The state Division of Vital Records has revised the application so couples know they do not have to answer the question.
Three couples seeking marriage licenses in Arlington and Rockbridge County launched a federal lawsuit against circuit court clerks and Ms. Rainey on Sep. 5, objecting to the race requirement for a Virginia marriage license, as well as the usage of “unscientific, highly controversial, misleading, useless and tainted categories,” according to the suit.
“Fifty-two years after the Supreme Court struck down laws preventing the marriage of white and non-white persons,” the lawsuit stated, “the Commonwealth of Virginia continues to require its residents, including plaintiffs, affirmatively to label themselves, against their will, according to categories rooted in a malignant statu- tory scheme working to the detriment of non-white persons.”
Rockbridge County provided a couple that questioned the requirement with a list of more than 200 potential races that included “American,” “Aryan,” “Moor” and “Mulatto,” according to the lawsuit.
“Anything that sets up the potential to lead to discrimination is probably not a good thing,” said Edward F. Jewett, clerk of the Richmond Circuit Court Clerk, who learned of the revision last Friday.
The statute mandating the race question on marriage licenses was briefly removed in 2003 by the General Assembly, only to be reinstated two years later.

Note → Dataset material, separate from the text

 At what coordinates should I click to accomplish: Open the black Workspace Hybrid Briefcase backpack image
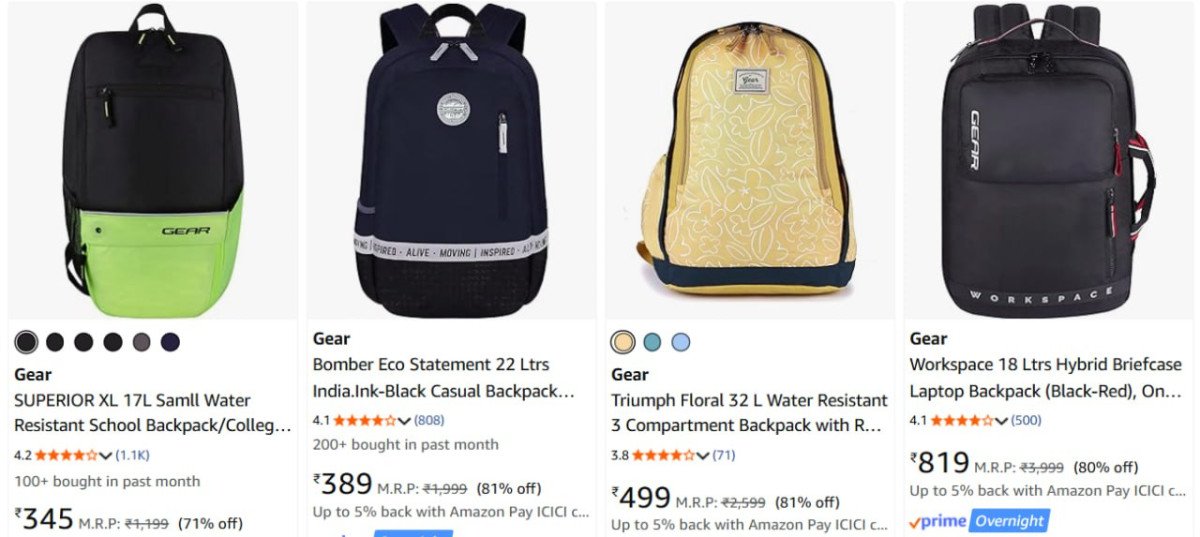[1048, 160]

Mr. Jewett noted that in both instances, the decisions were near unanimous, with legislators pointing to the “important statistical information” such informa- tion provided.
While the revised form allows couples to select “declined to answer” when selecting their race, it doesn’t remove the question. Because of this, the couples are continuing their lawsuit in hopes of having the statute removed from Virginia law entirely.
Mr. Jewett noted that federal judges may rule the lawsuit is without merit because couples no longer have to answer the question. He further speculated that state lawmakers may beat the couples to the punch, adding, “I expect that it will be ad- dressed in the General Assembly and maybe the question will disappear in the spring.”